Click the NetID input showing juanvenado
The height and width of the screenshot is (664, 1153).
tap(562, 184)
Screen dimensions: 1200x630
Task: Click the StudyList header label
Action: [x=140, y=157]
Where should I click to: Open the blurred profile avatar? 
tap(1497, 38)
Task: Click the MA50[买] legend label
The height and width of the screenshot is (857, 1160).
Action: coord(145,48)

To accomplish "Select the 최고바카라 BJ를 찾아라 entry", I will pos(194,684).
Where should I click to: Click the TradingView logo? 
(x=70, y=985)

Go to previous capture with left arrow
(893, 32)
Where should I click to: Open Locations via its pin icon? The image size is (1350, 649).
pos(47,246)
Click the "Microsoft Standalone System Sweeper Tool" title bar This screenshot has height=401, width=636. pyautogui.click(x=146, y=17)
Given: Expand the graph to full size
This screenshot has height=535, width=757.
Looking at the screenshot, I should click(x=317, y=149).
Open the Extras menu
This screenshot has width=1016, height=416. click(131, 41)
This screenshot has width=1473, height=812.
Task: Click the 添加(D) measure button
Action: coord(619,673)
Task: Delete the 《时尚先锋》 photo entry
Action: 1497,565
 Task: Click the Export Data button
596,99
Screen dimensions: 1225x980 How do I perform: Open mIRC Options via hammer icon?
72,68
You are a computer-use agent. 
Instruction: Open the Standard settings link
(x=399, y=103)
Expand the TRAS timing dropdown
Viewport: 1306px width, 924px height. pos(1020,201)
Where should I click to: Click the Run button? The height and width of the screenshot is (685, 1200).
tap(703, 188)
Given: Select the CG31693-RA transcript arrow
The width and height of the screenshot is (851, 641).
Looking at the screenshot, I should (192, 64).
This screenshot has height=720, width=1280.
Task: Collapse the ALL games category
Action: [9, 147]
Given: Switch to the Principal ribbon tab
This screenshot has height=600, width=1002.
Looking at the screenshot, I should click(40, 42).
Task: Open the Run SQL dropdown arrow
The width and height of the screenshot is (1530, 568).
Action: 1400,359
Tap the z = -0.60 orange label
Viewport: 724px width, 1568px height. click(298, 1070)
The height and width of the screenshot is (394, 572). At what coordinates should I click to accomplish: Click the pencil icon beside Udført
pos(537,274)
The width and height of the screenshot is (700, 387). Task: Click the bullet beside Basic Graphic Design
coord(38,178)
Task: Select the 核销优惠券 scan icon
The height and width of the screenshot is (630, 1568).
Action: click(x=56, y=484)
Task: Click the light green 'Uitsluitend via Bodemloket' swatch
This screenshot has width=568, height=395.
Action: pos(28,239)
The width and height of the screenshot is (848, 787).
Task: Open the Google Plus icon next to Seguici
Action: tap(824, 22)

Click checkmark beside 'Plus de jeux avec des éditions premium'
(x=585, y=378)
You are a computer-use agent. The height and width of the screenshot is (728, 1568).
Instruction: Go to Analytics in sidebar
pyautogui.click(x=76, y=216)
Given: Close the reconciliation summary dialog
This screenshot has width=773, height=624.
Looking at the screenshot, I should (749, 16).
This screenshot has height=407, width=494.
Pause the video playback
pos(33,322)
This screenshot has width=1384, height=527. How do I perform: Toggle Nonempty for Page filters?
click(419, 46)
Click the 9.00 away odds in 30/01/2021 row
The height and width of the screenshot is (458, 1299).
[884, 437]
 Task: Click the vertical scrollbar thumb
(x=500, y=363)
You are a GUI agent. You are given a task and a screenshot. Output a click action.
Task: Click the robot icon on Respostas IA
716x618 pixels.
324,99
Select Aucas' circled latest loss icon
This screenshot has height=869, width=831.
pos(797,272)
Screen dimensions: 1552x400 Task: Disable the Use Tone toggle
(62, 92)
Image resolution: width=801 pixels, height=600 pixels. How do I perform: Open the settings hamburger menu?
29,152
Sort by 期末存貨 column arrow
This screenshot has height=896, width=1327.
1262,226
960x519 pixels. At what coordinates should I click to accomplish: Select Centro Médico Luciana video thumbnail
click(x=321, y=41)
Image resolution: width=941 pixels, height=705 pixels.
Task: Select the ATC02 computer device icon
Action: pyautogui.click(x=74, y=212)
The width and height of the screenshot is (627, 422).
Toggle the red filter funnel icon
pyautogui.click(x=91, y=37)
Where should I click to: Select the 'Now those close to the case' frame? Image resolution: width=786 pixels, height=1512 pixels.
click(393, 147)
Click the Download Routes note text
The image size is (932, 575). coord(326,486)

----------

WORK ORDER - Report the number of lines in the listing above that include the word "agent", and nothing else.

OUTPUT BELOW - 3